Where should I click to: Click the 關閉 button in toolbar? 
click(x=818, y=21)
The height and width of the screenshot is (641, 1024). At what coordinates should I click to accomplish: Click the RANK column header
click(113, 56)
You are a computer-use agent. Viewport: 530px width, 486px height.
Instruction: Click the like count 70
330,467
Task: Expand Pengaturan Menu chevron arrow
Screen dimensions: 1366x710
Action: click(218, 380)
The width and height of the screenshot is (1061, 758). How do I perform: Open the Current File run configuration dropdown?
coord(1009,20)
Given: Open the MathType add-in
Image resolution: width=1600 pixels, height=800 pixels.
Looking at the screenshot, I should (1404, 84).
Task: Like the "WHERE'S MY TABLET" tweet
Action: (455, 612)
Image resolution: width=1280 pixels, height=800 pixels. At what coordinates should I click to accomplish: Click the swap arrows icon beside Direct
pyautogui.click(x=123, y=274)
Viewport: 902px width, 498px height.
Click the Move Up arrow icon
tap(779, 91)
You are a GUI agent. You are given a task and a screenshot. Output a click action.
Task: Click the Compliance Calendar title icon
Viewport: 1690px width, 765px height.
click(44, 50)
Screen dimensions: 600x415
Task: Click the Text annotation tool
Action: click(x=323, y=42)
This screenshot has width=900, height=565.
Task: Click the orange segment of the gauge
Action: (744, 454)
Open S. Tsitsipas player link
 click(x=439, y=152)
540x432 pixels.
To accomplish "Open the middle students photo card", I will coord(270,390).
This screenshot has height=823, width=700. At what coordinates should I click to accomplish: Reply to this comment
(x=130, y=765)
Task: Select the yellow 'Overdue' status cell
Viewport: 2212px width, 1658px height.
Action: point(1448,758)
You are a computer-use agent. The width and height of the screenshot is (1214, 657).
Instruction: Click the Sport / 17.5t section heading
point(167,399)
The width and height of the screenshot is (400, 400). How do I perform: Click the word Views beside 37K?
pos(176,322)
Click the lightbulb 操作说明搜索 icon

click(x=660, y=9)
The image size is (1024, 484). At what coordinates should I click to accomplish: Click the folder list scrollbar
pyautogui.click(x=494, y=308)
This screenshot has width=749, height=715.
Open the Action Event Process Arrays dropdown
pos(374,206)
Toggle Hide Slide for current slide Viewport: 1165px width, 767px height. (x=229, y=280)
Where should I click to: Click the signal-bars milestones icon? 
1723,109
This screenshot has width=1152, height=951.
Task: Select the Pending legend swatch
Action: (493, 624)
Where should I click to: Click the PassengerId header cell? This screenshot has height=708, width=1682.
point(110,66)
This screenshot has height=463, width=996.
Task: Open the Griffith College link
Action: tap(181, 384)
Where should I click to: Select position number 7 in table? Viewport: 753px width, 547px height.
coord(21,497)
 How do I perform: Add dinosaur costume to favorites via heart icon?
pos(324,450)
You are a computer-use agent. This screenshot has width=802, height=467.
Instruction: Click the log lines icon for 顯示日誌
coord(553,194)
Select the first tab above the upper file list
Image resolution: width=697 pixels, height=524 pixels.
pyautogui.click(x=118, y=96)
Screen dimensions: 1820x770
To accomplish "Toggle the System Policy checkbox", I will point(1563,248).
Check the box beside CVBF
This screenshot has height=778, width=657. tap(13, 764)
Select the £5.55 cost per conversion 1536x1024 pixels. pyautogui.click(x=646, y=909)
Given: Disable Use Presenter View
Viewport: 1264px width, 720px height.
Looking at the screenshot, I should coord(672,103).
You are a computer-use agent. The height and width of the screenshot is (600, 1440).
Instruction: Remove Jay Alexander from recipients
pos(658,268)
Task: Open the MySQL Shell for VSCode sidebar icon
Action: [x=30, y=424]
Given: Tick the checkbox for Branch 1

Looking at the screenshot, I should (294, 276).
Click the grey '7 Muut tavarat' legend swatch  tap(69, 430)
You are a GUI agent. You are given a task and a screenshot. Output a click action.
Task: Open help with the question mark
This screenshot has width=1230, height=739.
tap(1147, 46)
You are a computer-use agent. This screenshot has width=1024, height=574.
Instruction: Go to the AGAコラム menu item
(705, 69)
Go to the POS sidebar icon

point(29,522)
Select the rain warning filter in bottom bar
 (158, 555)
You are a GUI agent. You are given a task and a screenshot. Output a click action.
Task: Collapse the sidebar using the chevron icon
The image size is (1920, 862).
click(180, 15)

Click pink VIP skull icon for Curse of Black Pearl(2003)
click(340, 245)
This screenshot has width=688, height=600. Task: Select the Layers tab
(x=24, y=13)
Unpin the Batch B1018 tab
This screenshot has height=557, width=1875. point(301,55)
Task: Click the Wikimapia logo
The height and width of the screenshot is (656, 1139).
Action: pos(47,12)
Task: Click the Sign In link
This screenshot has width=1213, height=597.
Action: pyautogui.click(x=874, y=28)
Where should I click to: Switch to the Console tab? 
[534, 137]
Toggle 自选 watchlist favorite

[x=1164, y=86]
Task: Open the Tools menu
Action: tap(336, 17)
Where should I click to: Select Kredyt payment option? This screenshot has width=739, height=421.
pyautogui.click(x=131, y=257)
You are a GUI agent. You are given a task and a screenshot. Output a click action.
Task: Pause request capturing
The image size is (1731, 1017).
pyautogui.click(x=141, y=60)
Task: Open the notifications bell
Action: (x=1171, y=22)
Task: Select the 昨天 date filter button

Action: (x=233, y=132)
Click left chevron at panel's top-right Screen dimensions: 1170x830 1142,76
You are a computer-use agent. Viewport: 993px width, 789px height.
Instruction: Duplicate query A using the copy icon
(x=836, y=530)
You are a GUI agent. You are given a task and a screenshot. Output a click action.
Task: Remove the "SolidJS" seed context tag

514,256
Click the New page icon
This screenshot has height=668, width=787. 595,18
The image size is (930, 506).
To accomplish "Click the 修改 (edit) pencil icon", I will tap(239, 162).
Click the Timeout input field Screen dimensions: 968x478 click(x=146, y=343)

= WORK INSTRUCTION =
If a line of the records contains the word "computer", count it; give only the total.

= FINISHED TASK =
6